Stanford researchers tested four popular stress-relief methods head to head, and the winner was a five-minute breathing technique most people have never heard of.
Story Snapshot
- A Stanford-led study of 111 healthy volunteers found that five minutes of cyclic sighing each day beat mindfulness meditation for improving mood over one month
- Cyclic sighing produced nearly twice the daily mood boost compared to mindfulness — 1.91 points versus 1.22 points on a standard mood scale
- The technique is free, takes five minutes, and can be done anywhere — participants in the study practiced at home with no in-person supervision
- The benefits grew stronger over time, meaning the more days you practice, the more you gain
What Cyclic Sighing Actually Is
Cyclic sighing is not complicated. Take a deep breath in through your nose. At the top, add a second short inhale to fully fill your lungs. Then breathe out slowly through your mouth until your lungs are empty. That is one cycle. Repeat that for five minutes. Your body already does a version of this on its own during sleep to reset oxygen levels. Done on purpose while awake, it calms your nervous system fast.
The long exhale is the key. A slow, extended exhale activates the parasympathetic nervous system — the part of your body that hits the brakes on stress. Most breathing techniques work on this same principle, but cyclic sighing pushes the exhale further than the others. That extra push appears to make a real difference in how your body responds.
What the Stanford Study Found
Researchers at Stanford University published the results in January 2023 in the journal Cell Reports Medicine. They split 111 healthy adult volunteers into four groups: cyclic sighing, two other breathing patterns, and mindfulness meditation. Each group practiced for five minutes a day for one month, all from home. Every group improved. But cyclic sighing came out on top in mood gains and in reducing breathing rate, which is a direct marker of physical calm.
The mood improvement score for cyclic sighing was 1.91 points on the Positive and Negative Affect Schedule, a standard research tool for measuring emotional state. Mindfulness meditation scored 1.22 points. That gap widened as the study went on. Participants who stuck with cyclic sighing felt better and better the longer they practiced, suggesting the benefits build on each other day after day.

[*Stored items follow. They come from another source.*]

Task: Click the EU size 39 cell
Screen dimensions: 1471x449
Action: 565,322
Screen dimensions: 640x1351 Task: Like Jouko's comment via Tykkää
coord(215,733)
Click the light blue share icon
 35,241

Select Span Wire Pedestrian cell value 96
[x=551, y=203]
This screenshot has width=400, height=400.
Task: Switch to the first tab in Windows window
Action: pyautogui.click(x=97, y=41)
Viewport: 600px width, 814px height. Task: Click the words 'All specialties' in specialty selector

Why This Beats Mindfulness for Many People
Mindfulness meditation has decades of research behind it, and it works. But it has a real barrier: it is hard to do correctly without training. Your mind wanders. You second-guess whether you are doing it right. Cyclic sighing removes that problem entirely. The physical action of the breath gives you something concrete to follow. You cannot really do it wrong. That simplicity likely explains a big part of why it outperformed meditation in this trial.
Honest Limits of the Research
The study used healthy volunteers, not people diagnosed with anxiety disorders or depression. So the results may not directly apply to someone dealing with clinical anxiety. The researchers also relied mostly on self-reported mood scores rather than objective biological markers like cortisol levels or blood pressure. Heart rate variability did not show a significant change, which means wearable fitness trackers may not pick up the benefits even when they are real. Stanford researchers have said they plan future brain-imaging studies to understand exactly how this works in the brain.
A broader meta-analysis of breathwork research published in Nature found small-to-medium effects across studies, and the authors urged caution about hype outrunning evidence. That is a fair warning. One well-designed trial does not settle a field. But it is also worth noting that no credible counter-evidence disputes the Stanford findings. The study was randomized, controlled, and conducted in real-world conditions. The results deserve to be taken seriously, not dismissed because the sample size was not massive.
A Free Tool That Asks Almost Nothing of You
Here is the practical reality. Stress costs Americans billions in healthcare, lost productivity, and diminished quality of life. Prescription medications for anxiety carry side effects and costs. Therapy is valuable but not always accessible. Cyclic sighing costs nothing, requires no equipment, and takes five minutes. Even if the effect size is modest, the return on investment is extraordinary. Five minutes a day is a reasonable bet for anyone who wants a calmer nervous system and a better mood.